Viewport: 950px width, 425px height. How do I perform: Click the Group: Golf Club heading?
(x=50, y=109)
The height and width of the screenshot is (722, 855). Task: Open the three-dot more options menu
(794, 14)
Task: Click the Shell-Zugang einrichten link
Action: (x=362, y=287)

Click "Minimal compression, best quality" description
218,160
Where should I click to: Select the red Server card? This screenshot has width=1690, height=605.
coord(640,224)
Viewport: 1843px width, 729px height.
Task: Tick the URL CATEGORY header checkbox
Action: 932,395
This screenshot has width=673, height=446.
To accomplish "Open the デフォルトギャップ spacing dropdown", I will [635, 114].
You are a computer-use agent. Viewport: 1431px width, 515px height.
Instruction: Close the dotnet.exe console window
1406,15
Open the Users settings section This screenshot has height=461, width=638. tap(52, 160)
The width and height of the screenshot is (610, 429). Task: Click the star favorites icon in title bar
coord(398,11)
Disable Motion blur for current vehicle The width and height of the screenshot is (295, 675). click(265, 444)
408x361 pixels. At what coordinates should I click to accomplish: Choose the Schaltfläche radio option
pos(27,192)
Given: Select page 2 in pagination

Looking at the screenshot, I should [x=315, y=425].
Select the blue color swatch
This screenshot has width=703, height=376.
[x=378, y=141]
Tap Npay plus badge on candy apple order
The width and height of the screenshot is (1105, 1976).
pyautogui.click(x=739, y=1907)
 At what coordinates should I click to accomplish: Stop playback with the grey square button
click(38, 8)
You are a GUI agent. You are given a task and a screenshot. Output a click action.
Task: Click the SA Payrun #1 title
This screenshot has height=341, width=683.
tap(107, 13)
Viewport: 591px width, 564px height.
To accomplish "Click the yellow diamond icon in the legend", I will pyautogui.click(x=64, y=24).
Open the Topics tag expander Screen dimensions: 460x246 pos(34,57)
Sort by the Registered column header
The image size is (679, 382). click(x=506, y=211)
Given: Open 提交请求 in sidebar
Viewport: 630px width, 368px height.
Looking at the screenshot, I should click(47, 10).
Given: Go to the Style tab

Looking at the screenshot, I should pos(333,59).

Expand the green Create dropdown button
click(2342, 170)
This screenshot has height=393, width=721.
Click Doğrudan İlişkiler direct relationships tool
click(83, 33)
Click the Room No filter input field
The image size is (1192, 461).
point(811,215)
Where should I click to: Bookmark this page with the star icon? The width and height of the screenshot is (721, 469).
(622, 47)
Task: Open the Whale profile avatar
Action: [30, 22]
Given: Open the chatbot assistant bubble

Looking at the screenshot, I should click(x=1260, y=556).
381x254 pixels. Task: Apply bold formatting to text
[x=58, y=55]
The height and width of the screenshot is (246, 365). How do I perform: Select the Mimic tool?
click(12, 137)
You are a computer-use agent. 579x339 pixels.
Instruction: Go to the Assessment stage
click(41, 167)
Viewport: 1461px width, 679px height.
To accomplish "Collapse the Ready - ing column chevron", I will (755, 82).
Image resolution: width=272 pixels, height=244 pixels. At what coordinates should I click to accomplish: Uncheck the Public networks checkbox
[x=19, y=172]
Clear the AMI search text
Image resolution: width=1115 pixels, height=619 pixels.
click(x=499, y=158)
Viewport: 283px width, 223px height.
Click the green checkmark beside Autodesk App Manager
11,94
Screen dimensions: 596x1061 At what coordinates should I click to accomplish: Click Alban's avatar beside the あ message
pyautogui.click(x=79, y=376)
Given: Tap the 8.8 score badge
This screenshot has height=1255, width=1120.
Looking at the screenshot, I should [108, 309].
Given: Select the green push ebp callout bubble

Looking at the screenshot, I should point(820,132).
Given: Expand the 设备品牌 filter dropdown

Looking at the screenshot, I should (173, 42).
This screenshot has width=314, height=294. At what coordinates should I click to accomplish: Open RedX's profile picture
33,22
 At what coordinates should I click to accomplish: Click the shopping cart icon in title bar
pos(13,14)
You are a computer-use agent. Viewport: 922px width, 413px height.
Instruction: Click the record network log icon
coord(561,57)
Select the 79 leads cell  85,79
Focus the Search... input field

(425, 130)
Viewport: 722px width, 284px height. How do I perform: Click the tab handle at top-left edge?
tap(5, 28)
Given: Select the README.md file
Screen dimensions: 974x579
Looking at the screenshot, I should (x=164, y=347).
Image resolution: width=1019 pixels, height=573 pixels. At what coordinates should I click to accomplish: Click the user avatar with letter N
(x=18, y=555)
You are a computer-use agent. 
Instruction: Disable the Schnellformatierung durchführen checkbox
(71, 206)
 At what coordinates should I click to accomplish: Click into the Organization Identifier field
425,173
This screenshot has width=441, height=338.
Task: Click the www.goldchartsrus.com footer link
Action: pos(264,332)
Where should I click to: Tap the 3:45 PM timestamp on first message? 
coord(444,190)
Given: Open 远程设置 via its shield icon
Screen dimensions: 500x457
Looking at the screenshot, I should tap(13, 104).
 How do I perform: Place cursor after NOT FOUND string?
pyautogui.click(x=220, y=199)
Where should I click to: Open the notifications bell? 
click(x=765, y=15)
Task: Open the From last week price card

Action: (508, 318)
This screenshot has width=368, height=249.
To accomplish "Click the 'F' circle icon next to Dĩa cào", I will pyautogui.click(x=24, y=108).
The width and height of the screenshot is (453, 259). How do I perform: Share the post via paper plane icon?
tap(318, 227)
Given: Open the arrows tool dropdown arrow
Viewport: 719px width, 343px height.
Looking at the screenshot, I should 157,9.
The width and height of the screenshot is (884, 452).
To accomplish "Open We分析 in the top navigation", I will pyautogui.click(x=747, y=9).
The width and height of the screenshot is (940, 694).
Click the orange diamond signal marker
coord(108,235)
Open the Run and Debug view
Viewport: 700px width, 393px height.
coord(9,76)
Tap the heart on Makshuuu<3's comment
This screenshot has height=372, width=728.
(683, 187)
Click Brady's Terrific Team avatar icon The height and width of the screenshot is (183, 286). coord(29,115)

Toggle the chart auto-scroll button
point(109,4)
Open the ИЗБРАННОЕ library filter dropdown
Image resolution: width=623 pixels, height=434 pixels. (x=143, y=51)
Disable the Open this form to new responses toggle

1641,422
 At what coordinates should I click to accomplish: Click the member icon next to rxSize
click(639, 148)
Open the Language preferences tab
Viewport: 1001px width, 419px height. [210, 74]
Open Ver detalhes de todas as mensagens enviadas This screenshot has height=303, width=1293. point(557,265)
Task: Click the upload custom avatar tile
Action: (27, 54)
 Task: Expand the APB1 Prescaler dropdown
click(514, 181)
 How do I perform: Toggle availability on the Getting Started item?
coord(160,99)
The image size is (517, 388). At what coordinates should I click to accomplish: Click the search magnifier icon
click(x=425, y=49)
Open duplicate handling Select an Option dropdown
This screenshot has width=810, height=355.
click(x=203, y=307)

:::::

TASK TO COMPLETE> Output every entry exactly.

RESPONSE BELOW>
Viewport: 950px width, 425px height. How do I perform: Click the Group: Golf Club heading?
(x=50, y=109)
The height and width of the screenshot is (722, 855). Task: Open the three-dot more options menu
(794, 14)
Task: Click the Shell-Zugang einrichten link
Action: (x=362, y=287)

Click "Minimal compression, best quality" description
218,160
Where should I click to: Select the red Server card? This screenshot has width=1690, height=605.
coord(640,224)
Viewport: 1843px width, 729px height.
Task: Tick the URL CATEGORY header checkbox
Action: 932,395
This screenshot has width=673, height=446.
To accomplish "Open the デフォルトギャップ spacing dropdown", I will [635, 114].
You are a computer-use agent. Viewport: 1431px width, 515px height.
Instruction: Close the dotnet.exe console window
1406,15
Open the Users settings section This screenshot has height=461, width=638. tap(52, 160)
The width and height of the screenshot is (610, 429). Task: Click the star favorites icon in title bar
coord(398,11)
Disable Motion blur for current vehicle The width and height of the screenshot is (295, 675). click(265, 444)
408x361 pixels. At what coordinates should I click to accomplish: Choose the Schaltfläche radio option
pos(27,192)
Given: Select page 2 in pagination

Looking at the screenshot, I should [x=315, y=425].
Select the blue color swatch
This screenshot has width=703, height=376.
[x=378, y=141]
Tap Npay plus badge on candy apple order
The width and height of the screenshot is (1105, 1976).
pyautogui.click(x=739, y=1907)
 At what coordinates should I click to accomplish: Stop playback with the grey square button
click(38, 8)
You are a GUI agent. You are given a task and a screenshot. Output a click action.
Task: Click the SA Payrun #1 title
This screenshot has height=341, width=683.
tap(107, 13)
Viewport: 591px width, 564px height.
To accomplish "Click the yellow diamond icon in the legend", I will pyautogui.click(x=64, y=24).
Open the Topics tag expander Screen dimensions: 460x246 pos(34,57)
Sort by the Registered column header
The image size is (679, 382). click(x=506, y=211)
Given: Open 提交请求 in sidebar
Viewport: 630px width, 368px height.
Looking at the screenshot, I should click(47, 10).
Given: Go to the Style tab

Looking at the screenshot, I should pos(333,59).

Expand the green Create dropdown button
click(2342, 170)
This screenshot has height=393, width=721.
Click Doğrudan İlişkiler direct relationships tool
click(83, 33)
Click the Room No filter input field
The image size is (1192, 461).
point(811,215)
Where should I click to: Bookmark this page with the star icon? The width and height of the screenshot is (721, 469).
(622, 47)
Task: Open the Whale profile avatar
Action: [30, 22]
Given: Open the chatbot assistant bubble

Looking at the screenshot, I should click(x=1260, y=556).
381x254 pixels. Task: Apply bold formatting to text
[x=58, y=55]
The height and width of the screenshot is (246, 365). How do I perform: Select the Mimic tool?
click(12, 137)
You are a computer-use agent. 579x339 pixels.
Instruction: Go to the Assessment stage
click(41, 167)
Viewport: 1461px width, 679px height.
To accomplish "Collapse the Ready - ing column chevron", I will (755, 82).
Image resolution: width=272 pixels, height=244 pixels. At what coordinates should I click to accomplish: Uncheck the Public networks checkbox
[x=19, y=172]
Clear the AMI search text
Image resolution: width=1115 pixels, height=619 pixels.
click(x=499, y=158)
Viewport: 283px width, 223px height.
Click the green checkmark beside Autodesk App Manager
11,94
Screen dimensions: 596x1061 At what coordinates should I click to accomplish: Click Alban's avatar beside the あ message
pyautogui.click(x=79, y=376)
Given: Tap the 8.8 score badge
This screenshot has height=1255, width=1120.
Looking at the screenshot, I should [108, 309].
Given: Select the green push ebp callout bubble

Looking at the screenshot, I should point(820,132).
Given: Expand the 设备品牌 filter dropdown

Looking at the screenshot, I should (173, 42).
This screenshot has width=314, height=294. At what coordinates should I click to accomplish: Open RedX's profile picture
33,22
 At what coordinates should I click to accomplish: Click the shopping cart icon in title bar
pos(13,14)
You are a computer-use agent. Viewport: 922px width, 413px height.
Instruction: Click the record network log icon
coord(561,57)
Select the 79 leads cell  85,79
Focus the Search... input field

(425, 130)
Viewport: 722px width, 284px height. How do I perform: Click the tab handle at top-left edge?
tap(5, 28)
Given: Select the README.md file
Screen dimensions: 974x579
Looking at the screenshot, I should (x=164, y=347).
Image resolution: width=1019 pixels, height=573 pixels. At what coordinates should I click to accomplish: Click the user avatar with letter N
(x=18, y=555)
You are a computer-use agent. 
Instruction: Disable the Schnellformatierung durchführen checkbox
(71, 206)
 At what coordinates should I click to accomplish: Click into the Organization Identifier field
425,173
This screenshot has width=441, height=338.
Task: Click the www.goldchartsrus.com footer link
Action: pos(264,332)
Where should I click to: Tap the 3:45 PM timestamp on first message? 
coord(444,190)
Given: Open 远程设置 via its shield icon
Screen dimensions: 500x457
Looking at the screenshot, I should tap(13, 104).
 How do I perform: Place cursor after NOT FOUND string?
pyautogui.click(x=220, y=199)
Where should I click to: Open the notifications bell? 
click(x=765, y=15)
Task: Open the From last week price card

Action: (508, 318)
This screenshot has width=368, height=249.
To accomplish "Click the 'F' circle icon next to Dĩa cào", I will pyautogui.click(x=24, y=108).
The width and height of the screenshot is (453, 259). How do I perform: Share the post via paper plane icon?
tap(318, 227)
Given: Open the arrows tool dropdown arrow
Viewport: 719px width, 343px height.
Looking at the screenshot, I should 157,9.
The width and height of the screenshot is (884, 452).
To accomplish "Open We分析 in the top navigation", I will pyautogui.click(x=747, y=9).
The width and height of the screenshot is (940, 694).
Click the orange diamond signal marker
coord(108,235)
Open the Run and Debug view
Viewport: 700px width, 393px height.
coord(9,76)
Tap the heart on Makshuuu<3's comment
This screenshot has height=372, width=728.
(683, 187)
Click Brady's Terrific Team avatar icon The height and width of the screenshot is (183, 286). coord(29,115)

Toggle the chart auto-scroll button
point(109,4)
Open the ИЗБРАННОЕ library filter dropdown
Image resolution: width=623 pixels, height=434 pixels. (x=143, y=51)
Disable the Open this form to new responses toggle

1641,422
 At what coordinates should I click to accomplish: Click the member icon next to rxSize
click(639, 148)
Open the Language preferences tab
Viewport: 1001px width, 419px height. [210, 74]
Open Ver detalhes de todas as mensagens enviadas This screenshot has height=303, width=1293. point(557,265)
Task: Click the upload custom avatar tile
Action: (27, 54)
 Task: Expand the APB1 Prescaler dropdown
click(514, 181)
 How do I perform: Toggle availability on the Getting Started item?
coord(160,99)
The image size is (517, 388). At what coordinates should I click to accomplish: Click the search magnifier icon
click(x=425, y=49)
Open duplicate handling Select an Option dropdown
This screenshot has width=810, height=355.
click(x=203, y=307)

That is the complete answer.